WHAT DREXEL'S TROUBLES MEAN TO SMALL INVESTORS
By

(MONEY Magazine) – While Drexel Burnham Lambert and its junk bond impresario Michael Milken struggle with the Securities and Exchange Commission over charges of insider trading and other securities violations, investment strategists are debating what effect Drexel's legal troubles will have on stocks and bonds. In the junk bond market, which Milken created almost singlehanded, major competitors would be able to replace Drexel in underwriting new issues and making a market in existing bonds. The real test, say some analysts, would come if a recession trips up highly leveraged junk bond deals. ''I'm ready to believe the other guys can do new issues,'' says editor Michael Murphy of the Overpriced Stock Service in San Francisco. ''But I don't think they have Milken's skills in restructuring deals that go bad.'' (For the possible effects on high-yield mutual funds, see the story on page 159).
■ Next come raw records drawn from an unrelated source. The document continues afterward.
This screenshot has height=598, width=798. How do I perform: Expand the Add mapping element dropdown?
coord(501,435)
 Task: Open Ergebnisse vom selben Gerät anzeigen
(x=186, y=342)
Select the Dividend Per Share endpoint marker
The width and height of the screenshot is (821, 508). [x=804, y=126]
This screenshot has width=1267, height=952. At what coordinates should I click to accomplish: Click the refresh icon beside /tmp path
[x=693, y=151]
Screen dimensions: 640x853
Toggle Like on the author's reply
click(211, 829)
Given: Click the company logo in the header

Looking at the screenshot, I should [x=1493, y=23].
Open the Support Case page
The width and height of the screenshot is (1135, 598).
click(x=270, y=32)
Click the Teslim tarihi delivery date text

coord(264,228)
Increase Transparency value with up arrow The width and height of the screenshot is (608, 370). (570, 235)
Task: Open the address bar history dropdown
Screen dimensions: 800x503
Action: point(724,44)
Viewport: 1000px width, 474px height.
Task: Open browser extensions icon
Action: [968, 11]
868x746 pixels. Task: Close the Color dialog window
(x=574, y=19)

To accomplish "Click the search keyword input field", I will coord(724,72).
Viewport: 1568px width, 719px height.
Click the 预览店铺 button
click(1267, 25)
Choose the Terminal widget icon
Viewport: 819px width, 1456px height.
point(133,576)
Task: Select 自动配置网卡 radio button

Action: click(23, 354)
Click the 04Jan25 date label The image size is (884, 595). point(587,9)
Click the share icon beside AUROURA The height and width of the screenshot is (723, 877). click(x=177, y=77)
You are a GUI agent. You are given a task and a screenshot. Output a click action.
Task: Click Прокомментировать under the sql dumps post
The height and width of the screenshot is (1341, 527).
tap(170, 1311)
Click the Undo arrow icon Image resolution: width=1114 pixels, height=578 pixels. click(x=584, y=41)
Murphy goes as far as warning investors to avoid shares of financial services companies that hold large junk bond portfolios. Chief among these, says Murphy, are insurer First Executive and Columbia Savings & Loan, both in Southern California. Other S&Ls with hefty amounts of junk bonds include Imperial Corp. of America in San Diego, Gibraltar Financial in Beverly Hills and CenTrust Savings Bank in Miami.